Former Canton McKinley Football Coaches Sue For Defamation
Canton McKinley High School Head Football Coach Marcus Wattley and five assistant coaches are suing Canton City school officials and others for spreading “false, malicious and extremely defamatory statements” that cost them their jobs and their reputations.
The lawsuit is seeking compensation for the damage done to the coaches' reputations, lost wages and diminished earning capacity, and for their mental distress, pain and anguish.
Wattley and six assistant coaches were fired June 3 after trying to force a player to eat pork against his religious beliefs during a May 24 practice, after missing an earlier, non-mandatory weight training session.
Wattley and former assistant coaches Cade Brodie, Romero Harris, Frank McLeod, Zachary Sweat and Tyler Thatcher are represented by Peter Pattakos, who said the incident has been completely mischaracterized and called the situation “outrageous.”
The sixth former assistant coach who lost his job, Josh Grimsley, is named as a defendant in the lawsuit.
According to Pattakos, Wattley and his coaching staff had been trying to help the player, who despite pending NCAA Division I college football scholarship offers was “consistently falling short of the program’s basic standards of conduct.”

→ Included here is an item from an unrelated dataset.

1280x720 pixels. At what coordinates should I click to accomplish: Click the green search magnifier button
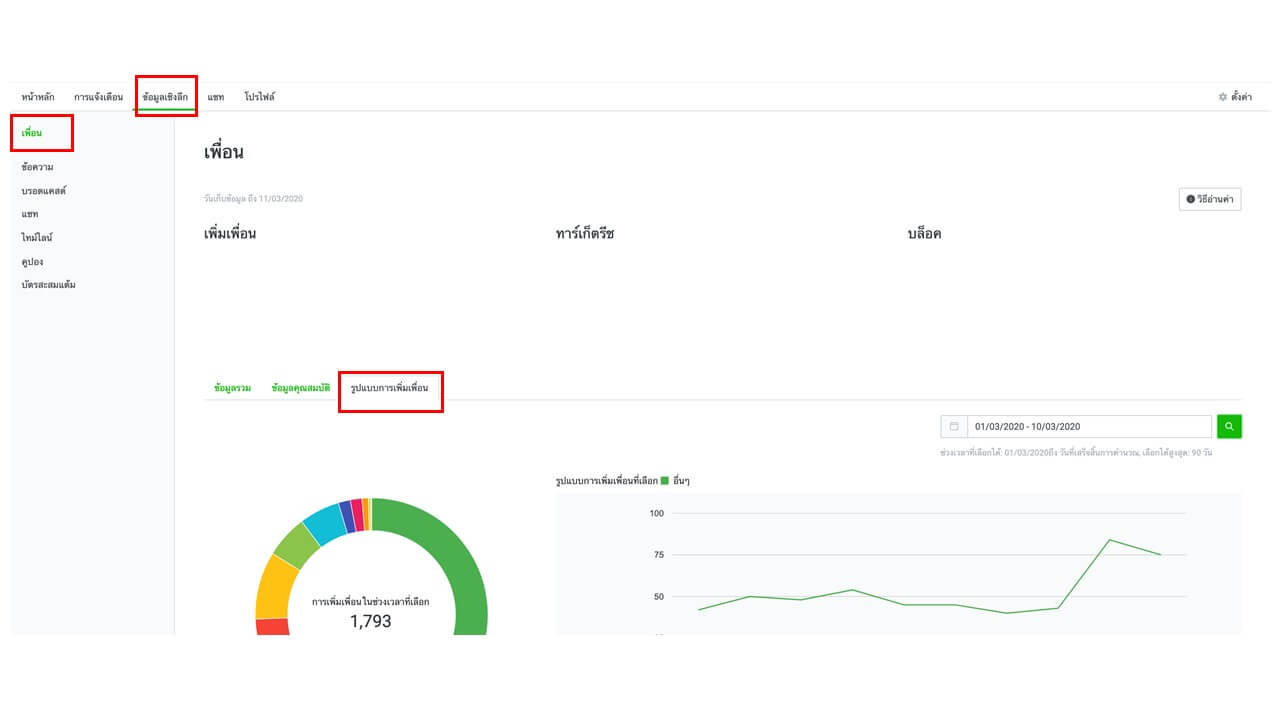click(x=1229, y=427)
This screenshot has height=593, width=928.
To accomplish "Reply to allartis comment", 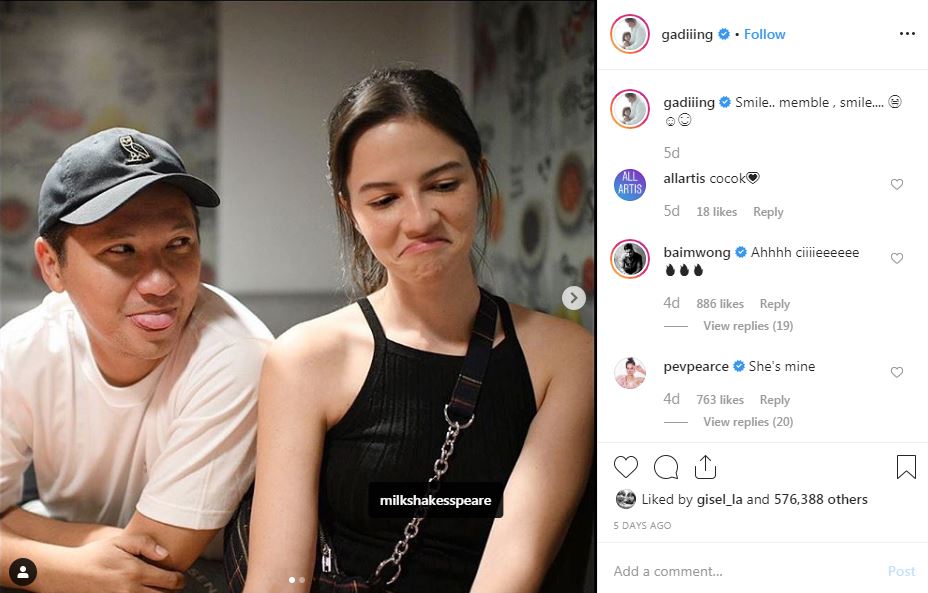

The complaint, filed in Stark County Common Pleas Court on July 12, says that misconduct extended to disrespecting his teammates, being insubordinate with coaches and “correlated with the player’s increasing marijuana use that was not only well known to his teammates but only weeks earlier had been reported to the coaches by [the player’s] father.”
Pattakos said the coaches tried talking to him, but weren’t getting through.
On May 24, Pattakos said the coaches believed the student showed up to practice “really high,” and realized “they needed to do something to get through to this kid or he wasn’t going to be on the team.” So Wattley decided to give the player the “royal treatment.”
It’s a punishment in which the player sits in the center of the room eating while the rest of his teammates work out hard around him. The “royal treatment” was something Wattley had seen used at the University of Akron, Pattakos said.
In this case, the player was told to eat a pepperoni pizza while the rest of the team worked out and watched him. Pattaoks contends that when the player said he doesn’t eat pork, the coaches offered him chicken nuggets. The lawyer said it was ultimately the player’s choice to peel the pepperoni off the pizza and eat it.
“The fact that this has been turned around on these coaches into an accusation that they forced a student to eat pork against his religion, it's just been just shocking, devastating and outrageous,” Pattakos told Ideastream Public Media Thursday.
Shortly after the incident, the unnamed high school player’s father, Kenny Walker, and attorney Edward Gilbert announced the family’s intent to sue the Canton City School District for violating the student’s First Amendment religious rights. As a Hebrew Israelite, eating pork or even the pork residue left on the pizza by the pepperoni, is against his religion.
At the time, Gilbert told Ideastream that “everyone knows this kid does not eat pork due to his religious beliefs.”
On Thursday, the Canton City School District declined Ideastream’s request for an interview about the defamation lawsuit, instead pointing to a June statement released after the school board’s decision to terminate the coaches in which the school district characterized the incident as a “demeaning, divisive and misguided approach to instill discipline in our players.”
In the defamation lawsuit, Canton Schools Superintendent Jeff Talbert is named as a defendant, along with Canton City school board members John Rinaldi, Scott Russ, Kim Brown, David Kaminski and Eric Resnickas.
Also named in the suit are Walker and Gilbert, the student’s father and attorney, and Grimsley, the former coach who Pattakos and the other coaches say brought this firestorm down on them and the team.
Pattakos said Grimsley mischaracterized the incident when he reported it to the school district because he was disgruntled after being passed over for the head coach position in 2019.
“The real failure here, the biggest failure here is that of the school district officials whose job it was to get to the bottom of this, whose job it was to investigate the truth of this matter,” Pattakos said. “But instead of doing that, they took this as an opportunity to vindicate their own personal preferences.”
Pattakos said Canton school officials saw the situation as an opportunity to replace Wattley with now interim head coach Antonio Hall, so they “exploited the situation and ignored the evidence.”
“They interviewed three players in this investigation, only three. And we’ve spoken with two of those players who have said that the coaches didn’t do anything wrong, that the player wasn’t forced to eat anything, that he was offered chicken as an alternative, that he was free to leave at any time,” Pattakos said. “The district ignored the testimony of these eyewitnesses and just proceeded to terminate these coaches.”